Source excerpt:
# How can I see what version of Visual Basic Runtime version I have?



## bassetman (Jun 7, 2001)

I noticed the link to Karen's Power Tools (in another thread) and it said I need VBR 6 to run a prog. I was wondering if I can see what I have so I know whether to bother with another DL and install.

Thanks
John


----------



## TimCottee (Oct 10, 2001)

If you have MSVBVM60.dll on your system somewhere then you almost certainly have the necessary runtimes. (Not necessarily the lates service pack but it should be enough to run the utilities).


----------



## bassetman (Jun 7, 2001)

I don't seem to have that version, should I find out what one I have or just update to that version?

Thanks
John


----------



## TimCottee (Oct 10, 2001)

bassetman, just install the VB 6 runtime files from this self-extracting archive. It is the latest service pack version and only approx 1Mb.

Recorded information:
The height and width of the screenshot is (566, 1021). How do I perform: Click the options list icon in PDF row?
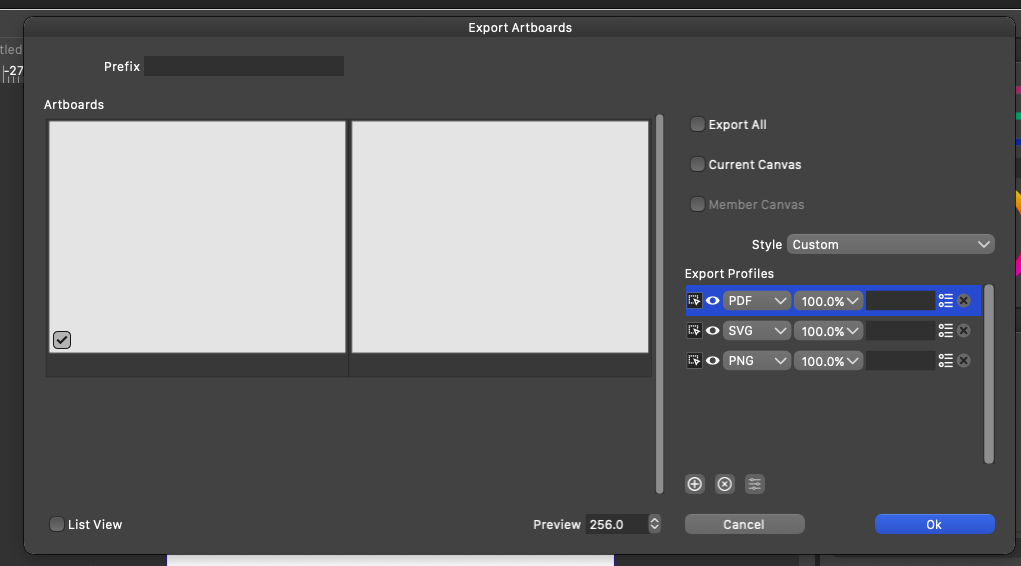click(946, 301)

Objectives:
1. Can you give the passage from the forum thread on checking the Visual Basic runtime version again, starting at "# How can I" and ending at "DL and install.", and switch "VBR 6" to "VB runtime 6"?
2. Could you resume the forum thread on checking the Visual Basic runtime version from the point where it stops?

The replies:
1.
# How can I see what version of Visual Basic Runtime version I have?



## bassetman (Jun 7, 2001)

I noticed the link to Karen's Power Tools (in another thread) and it said I need VB runtime 6 to run a prog. I was wondering if I can see what I have so I know whether to bother with another DL and install.

2.
http://download.microsoft.com/download/vb60pro/Redist/sp5/WIN98Me/EN-US/vbrun60sp5.exe


----------



## bassetman (Jun 7, 2001)

Thanks! 

John


----------



## sarahknz (May 6, 2003)

Just in case people doubt that searching works, I found this post at the bottom of page 2 and it was just what I needed!

I've bought my mother a dirt-cheap laptop running win95 (you get what you pay for) and not even startuplist would work because the vb file was missing. I'll get that installed and then tackle the other problems.

thanks for saving old posts!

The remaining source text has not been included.